I've been in a laid-back country for so long that I can't detect San Francisco's legendary casual atmosphere: everything just seems hectic and intense to me. I can tell that I'm on the left coast: there's a spectrum of reading material from liberal to radical in bookshops, coffeeshops and on newsstands. One of the dozens of cable channels available in my hotel room is called “Democracy Now.” During the afternoon, talk-show guests ask why there's been no move to impeach Bush yet, and late at night a man expounds on the lack of press freedom in front of an upside-down stars and stripes.
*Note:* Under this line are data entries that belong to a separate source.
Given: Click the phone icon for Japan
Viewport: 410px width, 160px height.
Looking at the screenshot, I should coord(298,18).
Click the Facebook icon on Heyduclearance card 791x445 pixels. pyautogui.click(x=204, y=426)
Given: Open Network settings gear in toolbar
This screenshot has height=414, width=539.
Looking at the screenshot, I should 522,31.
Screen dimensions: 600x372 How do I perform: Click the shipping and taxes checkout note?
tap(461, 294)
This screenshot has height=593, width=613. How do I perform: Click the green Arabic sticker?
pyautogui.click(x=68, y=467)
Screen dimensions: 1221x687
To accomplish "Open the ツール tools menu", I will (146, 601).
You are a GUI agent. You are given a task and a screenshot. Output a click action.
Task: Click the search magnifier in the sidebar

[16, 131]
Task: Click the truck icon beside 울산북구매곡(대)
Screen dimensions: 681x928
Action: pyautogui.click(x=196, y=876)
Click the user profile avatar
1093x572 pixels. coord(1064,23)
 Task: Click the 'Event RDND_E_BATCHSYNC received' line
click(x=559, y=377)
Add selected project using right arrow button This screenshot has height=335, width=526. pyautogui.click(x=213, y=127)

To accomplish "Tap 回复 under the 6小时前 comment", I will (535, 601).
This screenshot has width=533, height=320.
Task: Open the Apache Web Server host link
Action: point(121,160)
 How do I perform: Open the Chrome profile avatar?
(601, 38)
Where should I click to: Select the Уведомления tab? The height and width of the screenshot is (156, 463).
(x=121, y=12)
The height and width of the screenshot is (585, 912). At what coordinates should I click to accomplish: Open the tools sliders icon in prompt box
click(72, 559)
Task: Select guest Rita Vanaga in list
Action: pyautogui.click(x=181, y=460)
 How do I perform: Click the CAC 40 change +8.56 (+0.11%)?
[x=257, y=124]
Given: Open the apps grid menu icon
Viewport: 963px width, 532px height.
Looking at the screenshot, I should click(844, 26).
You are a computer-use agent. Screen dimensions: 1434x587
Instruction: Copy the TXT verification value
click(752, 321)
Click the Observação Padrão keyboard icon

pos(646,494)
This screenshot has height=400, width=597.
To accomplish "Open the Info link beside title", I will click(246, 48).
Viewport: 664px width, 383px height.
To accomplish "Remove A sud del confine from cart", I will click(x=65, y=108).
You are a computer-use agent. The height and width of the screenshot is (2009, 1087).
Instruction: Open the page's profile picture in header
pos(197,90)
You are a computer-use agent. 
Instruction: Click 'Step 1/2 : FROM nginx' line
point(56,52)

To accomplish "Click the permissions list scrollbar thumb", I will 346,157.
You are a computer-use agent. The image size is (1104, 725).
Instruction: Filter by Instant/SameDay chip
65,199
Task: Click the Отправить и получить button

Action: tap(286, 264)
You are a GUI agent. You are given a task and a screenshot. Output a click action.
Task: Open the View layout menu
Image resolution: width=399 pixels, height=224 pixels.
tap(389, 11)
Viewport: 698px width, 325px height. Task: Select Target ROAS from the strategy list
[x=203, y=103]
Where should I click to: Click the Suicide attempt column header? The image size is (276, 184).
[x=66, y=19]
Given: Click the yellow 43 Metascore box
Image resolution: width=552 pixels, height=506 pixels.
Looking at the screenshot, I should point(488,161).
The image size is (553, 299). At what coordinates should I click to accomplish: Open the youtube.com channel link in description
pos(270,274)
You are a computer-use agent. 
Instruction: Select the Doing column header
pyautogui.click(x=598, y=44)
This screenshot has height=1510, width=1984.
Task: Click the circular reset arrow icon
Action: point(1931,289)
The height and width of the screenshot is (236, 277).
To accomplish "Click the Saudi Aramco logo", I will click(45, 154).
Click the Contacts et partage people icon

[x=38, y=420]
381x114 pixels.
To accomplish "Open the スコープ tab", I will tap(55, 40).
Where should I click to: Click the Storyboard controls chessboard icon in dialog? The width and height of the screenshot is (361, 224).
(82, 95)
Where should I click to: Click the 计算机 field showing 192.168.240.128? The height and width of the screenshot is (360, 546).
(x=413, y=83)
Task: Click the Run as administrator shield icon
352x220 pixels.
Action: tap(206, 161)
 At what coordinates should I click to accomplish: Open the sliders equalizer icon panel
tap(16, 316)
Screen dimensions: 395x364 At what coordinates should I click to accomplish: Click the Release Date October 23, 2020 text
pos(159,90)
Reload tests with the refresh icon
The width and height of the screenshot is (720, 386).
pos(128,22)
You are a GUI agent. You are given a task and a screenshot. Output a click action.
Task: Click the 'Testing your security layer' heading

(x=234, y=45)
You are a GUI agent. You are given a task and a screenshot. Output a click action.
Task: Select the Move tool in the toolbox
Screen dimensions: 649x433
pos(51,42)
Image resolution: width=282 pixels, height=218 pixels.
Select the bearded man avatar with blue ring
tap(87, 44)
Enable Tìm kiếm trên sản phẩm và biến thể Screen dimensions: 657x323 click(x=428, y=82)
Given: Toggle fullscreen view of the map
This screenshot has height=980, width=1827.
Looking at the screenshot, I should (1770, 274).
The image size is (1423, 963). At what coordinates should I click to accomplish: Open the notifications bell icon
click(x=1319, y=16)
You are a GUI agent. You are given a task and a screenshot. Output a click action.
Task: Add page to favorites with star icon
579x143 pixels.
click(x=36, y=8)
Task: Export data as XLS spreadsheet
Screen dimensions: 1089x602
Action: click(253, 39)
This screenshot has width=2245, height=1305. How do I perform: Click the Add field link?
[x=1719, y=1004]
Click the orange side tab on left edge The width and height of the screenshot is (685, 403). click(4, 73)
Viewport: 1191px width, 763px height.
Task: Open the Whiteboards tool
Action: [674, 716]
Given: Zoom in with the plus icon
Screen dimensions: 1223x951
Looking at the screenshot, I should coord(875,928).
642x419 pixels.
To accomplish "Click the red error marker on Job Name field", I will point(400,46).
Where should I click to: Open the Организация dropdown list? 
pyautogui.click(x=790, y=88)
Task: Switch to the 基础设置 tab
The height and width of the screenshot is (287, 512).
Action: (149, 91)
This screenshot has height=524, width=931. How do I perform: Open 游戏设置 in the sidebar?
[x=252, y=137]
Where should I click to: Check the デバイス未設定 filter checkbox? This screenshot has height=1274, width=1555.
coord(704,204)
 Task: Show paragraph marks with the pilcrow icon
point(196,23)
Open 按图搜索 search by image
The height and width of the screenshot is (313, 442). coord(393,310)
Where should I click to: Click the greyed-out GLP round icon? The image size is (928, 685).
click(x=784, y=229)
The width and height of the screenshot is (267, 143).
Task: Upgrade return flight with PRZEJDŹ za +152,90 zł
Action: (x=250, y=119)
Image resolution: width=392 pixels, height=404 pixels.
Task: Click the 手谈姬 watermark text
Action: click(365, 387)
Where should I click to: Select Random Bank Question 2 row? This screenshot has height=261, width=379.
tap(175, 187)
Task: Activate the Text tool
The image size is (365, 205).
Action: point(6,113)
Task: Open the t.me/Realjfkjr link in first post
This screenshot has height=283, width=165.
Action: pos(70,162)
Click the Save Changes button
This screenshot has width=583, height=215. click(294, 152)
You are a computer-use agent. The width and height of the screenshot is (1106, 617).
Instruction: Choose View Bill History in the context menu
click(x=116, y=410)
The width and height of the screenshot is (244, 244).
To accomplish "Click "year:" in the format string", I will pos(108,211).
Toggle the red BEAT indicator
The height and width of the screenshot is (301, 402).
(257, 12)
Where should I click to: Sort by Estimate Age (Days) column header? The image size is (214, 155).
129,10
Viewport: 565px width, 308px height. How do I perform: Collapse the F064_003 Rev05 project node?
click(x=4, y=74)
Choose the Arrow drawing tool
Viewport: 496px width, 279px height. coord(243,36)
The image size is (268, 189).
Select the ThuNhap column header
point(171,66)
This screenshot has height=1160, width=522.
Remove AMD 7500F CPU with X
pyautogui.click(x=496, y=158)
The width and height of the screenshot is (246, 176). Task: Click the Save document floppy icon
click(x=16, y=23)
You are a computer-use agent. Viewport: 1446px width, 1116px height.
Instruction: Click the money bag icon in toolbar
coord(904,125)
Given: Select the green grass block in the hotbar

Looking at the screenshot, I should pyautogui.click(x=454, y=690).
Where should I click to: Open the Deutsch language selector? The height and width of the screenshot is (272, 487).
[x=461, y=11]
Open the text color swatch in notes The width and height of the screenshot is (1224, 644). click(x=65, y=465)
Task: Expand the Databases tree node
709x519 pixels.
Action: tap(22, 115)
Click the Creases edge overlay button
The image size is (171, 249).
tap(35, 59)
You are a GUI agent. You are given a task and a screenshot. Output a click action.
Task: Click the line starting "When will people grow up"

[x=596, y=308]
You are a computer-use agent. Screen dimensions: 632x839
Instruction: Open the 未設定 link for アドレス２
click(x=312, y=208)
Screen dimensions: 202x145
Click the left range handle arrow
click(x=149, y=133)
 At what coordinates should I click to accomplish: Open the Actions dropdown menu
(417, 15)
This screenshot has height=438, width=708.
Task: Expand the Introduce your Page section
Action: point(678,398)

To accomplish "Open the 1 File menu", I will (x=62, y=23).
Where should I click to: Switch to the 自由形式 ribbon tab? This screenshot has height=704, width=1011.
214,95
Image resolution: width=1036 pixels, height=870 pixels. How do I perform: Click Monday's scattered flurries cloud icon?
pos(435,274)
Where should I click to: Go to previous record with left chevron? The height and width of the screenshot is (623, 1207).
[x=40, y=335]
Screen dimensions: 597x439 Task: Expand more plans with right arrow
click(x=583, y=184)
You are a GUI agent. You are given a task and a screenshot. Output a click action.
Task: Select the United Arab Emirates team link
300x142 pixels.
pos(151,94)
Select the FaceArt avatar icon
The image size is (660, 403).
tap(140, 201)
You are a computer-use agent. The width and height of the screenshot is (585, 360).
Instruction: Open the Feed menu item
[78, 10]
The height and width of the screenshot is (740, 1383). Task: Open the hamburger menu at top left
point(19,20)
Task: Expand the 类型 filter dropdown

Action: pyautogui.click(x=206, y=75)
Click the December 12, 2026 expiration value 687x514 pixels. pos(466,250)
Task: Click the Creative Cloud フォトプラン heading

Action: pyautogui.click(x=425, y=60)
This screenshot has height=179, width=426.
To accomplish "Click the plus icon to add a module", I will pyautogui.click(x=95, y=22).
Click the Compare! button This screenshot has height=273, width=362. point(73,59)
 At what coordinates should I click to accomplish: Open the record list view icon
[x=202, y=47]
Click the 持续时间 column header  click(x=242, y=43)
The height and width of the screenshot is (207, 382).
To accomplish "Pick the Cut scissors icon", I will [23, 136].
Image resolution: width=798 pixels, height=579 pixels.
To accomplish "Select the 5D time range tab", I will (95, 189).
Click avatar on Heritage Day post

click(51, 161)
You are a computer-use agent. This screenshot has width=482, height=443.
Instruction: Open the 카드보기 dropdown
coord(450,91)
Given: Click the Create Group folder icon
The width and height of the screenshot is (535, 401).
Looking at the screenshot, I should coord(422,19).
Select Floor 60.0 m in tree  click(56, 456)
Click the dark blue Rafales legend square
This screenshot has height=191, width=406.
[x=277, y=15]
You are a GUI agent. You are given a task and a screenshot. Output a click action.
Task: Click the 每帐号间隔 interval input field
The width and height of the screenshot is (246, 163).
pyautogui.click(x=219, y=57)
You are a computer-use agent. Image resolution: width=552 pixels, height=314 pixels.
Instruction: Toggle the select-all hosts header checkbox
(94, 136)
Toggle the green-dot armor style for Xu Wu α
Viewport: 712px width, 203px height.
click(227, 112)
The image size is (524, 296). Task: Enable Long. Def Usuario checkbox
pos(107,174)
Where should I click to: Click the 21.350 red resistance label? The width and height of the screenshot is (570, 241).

I try to do art but SFMOMA's own little fragment of the modernist canon (Matisse, Braque, Pollock, Rothko) only makes me yawn. Their contemporary stuff is a bit better, but the interpretation is riddled with bland curatorial evasions of the "investigates and questions notions of" variety. They're playing a massive three-screen projection of Steve McQueen's Drum roll (Steve rolls a barrel through the streets of Manhattan with a camera on either end and one in the middle, shouting 'excuse me to everybody), which is limned as being all about the connection between the artist's body and his artwork, but I love the way in which the ever-so-slightly anamorphic lens on his cameras causes the world to skew as it also twists.

Much better is the Yerba Buena Center for the Arts across 3rd, which has a fraction of the audience, but a great exhibition on the Black Panthers with contemporary photos and artifacts (big wall of copies of their paper) as well as more recent paintings and movies. Upstairs there's contemporary work, including the Red76 collective's kit for DIY cultural interventions and an exhibition of prisoners' improvised home comforts.

Back near my hotel on Post and Taylor, in a Lori's diner I drink coffee and play a pair of reconditioned Bally/Gottleib 70s pinball machines. There's not much action in the flippers, but you get five balls for a quarter and the score clocks at 99,999… It's funny how inflation affects even pinball, funny how things change.